=== What this task involves ===
Your task is to copy each line of the records that includes the string "screenshot".

=== Source material ===
-*-

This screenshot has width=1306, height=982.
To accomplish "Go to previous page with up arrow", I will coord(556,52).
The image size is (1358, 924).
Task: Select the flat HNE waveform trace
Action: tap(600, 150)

-*-

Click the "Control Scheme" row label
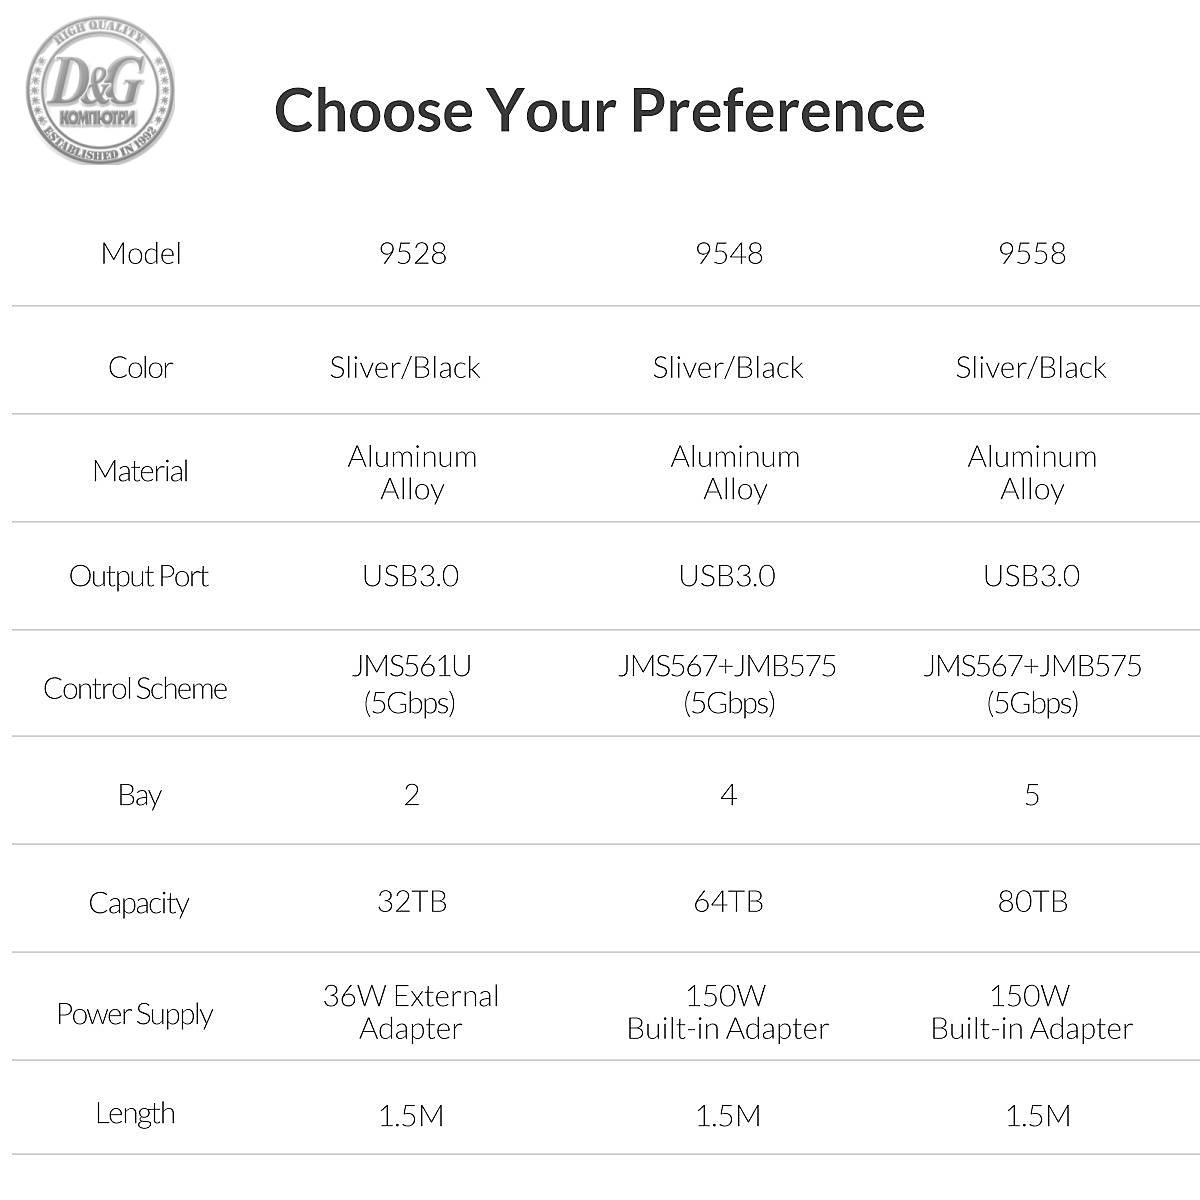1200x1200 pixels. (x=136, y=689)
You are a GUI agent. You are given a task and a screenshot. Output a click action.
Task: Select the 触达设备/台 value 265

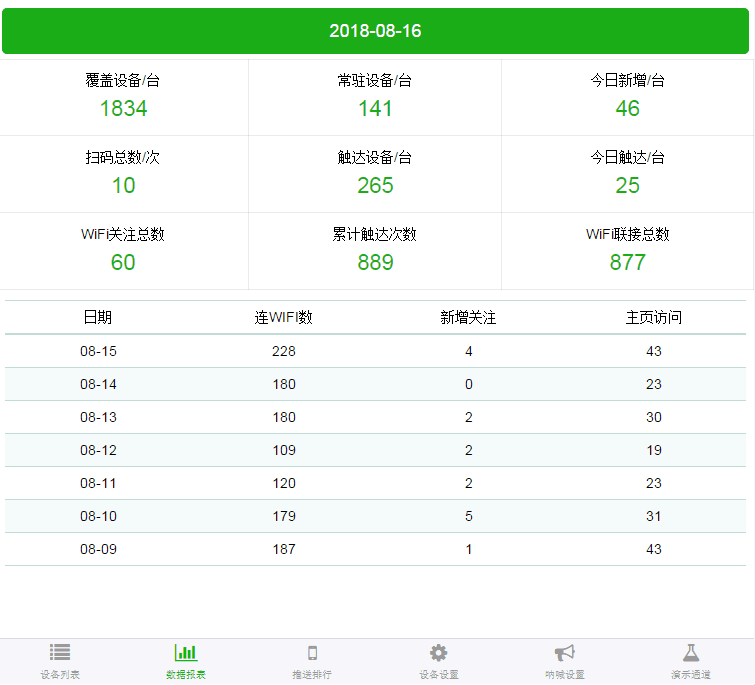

-*-

=== Response area ===
This screenshot has width=1306, height=982.
You are a GUI agent. You are given a task and a screenshot. Output a click action.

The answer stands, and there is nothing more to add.